Nov 15, 2024

"Hot Frosty": Not an ice-cream drink, a ridiculous Christmas romcom with Dustin Milligan and a bonus Joe Lo Truglio

 


"Frosty the Snowman" is a song first recorded by Gene Autry in 1950, and since covered by everyone from Perry Como to the Jackson Five: a snowman comes to life due to a magic hat, but can't survive global warming, and...um...melts.  It was spun into a TV short in 1969. and an animated movie in 2005.  I always found the stories sad: the being has a lifespan of only a few months, reminding us of the brevity of human life.

Où sont les hommes de neige d'antan?  Where are the snowmen of yesteryear?

So they spun the story into a Christmas romcom entitled Hot Frosty.  This sounds so ridiculous, I have to take a look.

Scene 1: Establishing shot of the town of Hope Springs, har har.  Narrator: "Since the dawn of time, Christmas fairy tales have talked about a snow sculpture coming to life." Um...we haven't had Christmas since the dawn of time.  Birth of Christ, remember?  And we've only had a snow sculpture coming to life since 1950.

Kathy wakes up to "Jingle Bell Rock" and news of the big snow sculpture competition. Her house is falling apart; no heat, roof leaks although it's cold outside.  By the way, she also has a dead husband. 

On to work at Kathy's Korner, a restaurant which she owns. She exchanges quips with the cook Isaac, then says hello to the regulars and offers special chocolate chip pancakes to the daughter of a supermodel made up for a Vogue cover.  Place is packed -- why is she strapped for cash?


Scene 2:
Kathy brings the lunch orders to the clothing shop across the street, run by a middle-aged lady and her assistant, a swishy queen played by Dan Lett. I don't know if he is gay in real life, but he was in Queer as Folk.

Lady asks if Kathy has found a man yet?  No?  "Well, let me lend you the magic red scarf that I was wearing when I met the man of my dreams, swishy queen Theo."  I guess he's a straight swishy queen.

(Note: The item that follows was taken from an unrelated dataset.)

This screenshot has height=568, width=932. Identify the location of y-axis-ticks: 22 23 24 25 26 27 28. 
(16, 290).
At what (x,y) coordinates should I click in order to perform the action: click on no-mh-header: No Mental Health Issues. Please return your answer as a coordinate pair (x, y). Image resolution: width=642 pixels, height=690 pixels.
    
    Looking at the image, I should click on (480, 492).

After work, Kathy walks through the snow scultures in progress.  Amid the three-snowball snowmen there's an incredibly detailed, museum-quality sculpture of a naked man -- penis obscured.  Kathy playfully puts the red scarf  around his shoulders,  snaps a picture, and walks away.  Wait -- the middle-aged lady was just lending you the magic scarf.  It must have tremendous sentimental value. And you're just walking away?

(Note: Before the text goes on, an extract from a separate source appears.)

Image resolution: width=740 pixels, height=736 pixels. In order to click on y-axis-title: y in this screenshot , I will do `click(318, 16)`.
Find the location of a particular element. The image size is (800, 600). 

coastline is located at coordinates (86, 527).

The moment she leaves, a mystic wind blows, and -- you guessed it.  He turns into a naked human man.  

He's rather surprised. Who am I?  Where am I?  Why am I so cold?  Then he sees a clothing ad -- oh, humans wear clothes!

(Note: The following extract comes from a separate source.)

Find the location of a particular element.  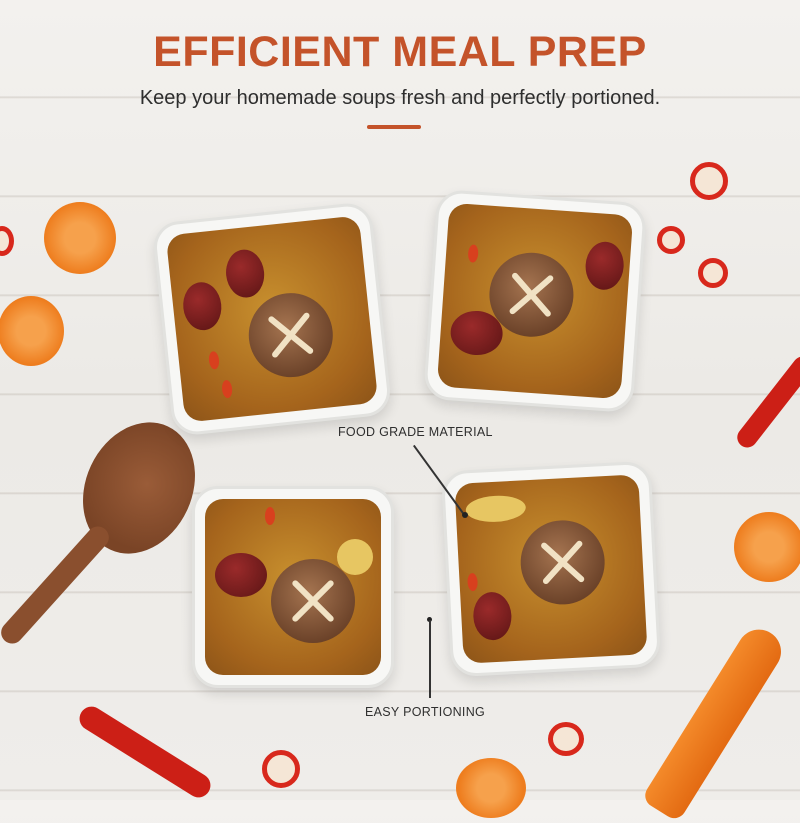

callout-easy-portioning: EASY PORTIONING is located at coordinates (426, 712).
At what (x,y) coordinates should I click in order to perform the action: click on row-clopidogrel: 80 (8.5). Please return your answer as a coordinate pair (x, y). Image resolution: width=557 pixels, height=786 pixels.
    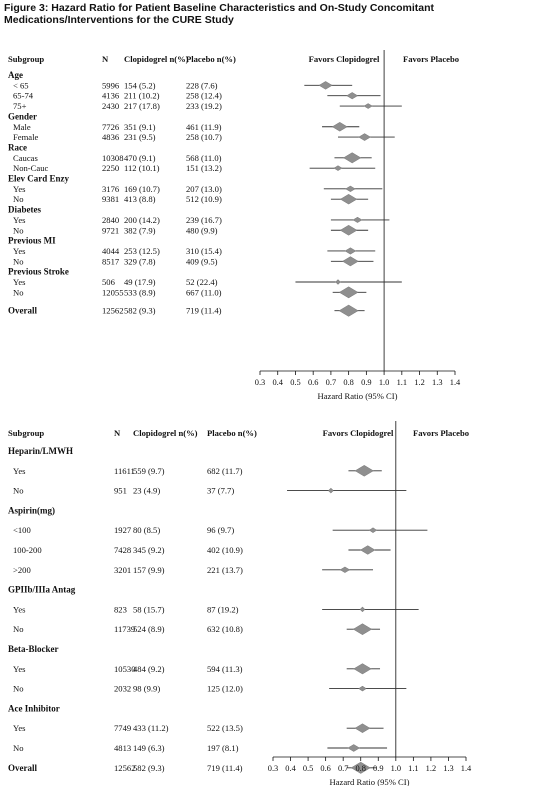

He asks a middle-aged couple for help.  The man, played by Allan Royal, stays back, but the woman chases him in hetero-horny lust.  He eludes her, sees clothes in a store window, and bursts in -- not his fault, he doesn't know about windows, or private property.

By the way, Dustin Milligan played Ted Mullins, a small-town veterinarian who becomes the on-off boyfriend of heiress Alexis on Schitt's Creek. 


You know what's going to happen: he's going to solve all of the town's problems like a fairy godfather and convince Kathy to love again. But he's a snowman, with body temperature under 30 degrees, so erotic activity is out of the question. I wonder how he survives in heated houses and businesses.  And he will inevitably die with the coming of spring. 

I'm just going to check on gay characters.



Results after the break



The sheriff and his deputy (Craig Robinson, Joe LoTruglio)?  They hug when the whole town is applauding the Big Frosty-Kathy Kiss, but othewise they have a rather abrasive, antagonistic relationship -- no buddy bonding here.  Besides, Deputy reaches inside the dress of a mannekin to fill its boobs, and later the Snowman advises him that "any woman in town would be happy to go out with you."



Chef Isaac, played by Bobby Daniels? He just appears in one scene, in the restaurant kitchen, where he asks if Kathy has gotten her furnace fixed yet. I don't think this is the same Bobby Daniels: Isaac is well past middle age.








One of the Snowman's high school fans, who is not listed in the credits?  No, he complains that "I don't know how to dance with someone," dropping pronouns, but he brings a girl to the big dance.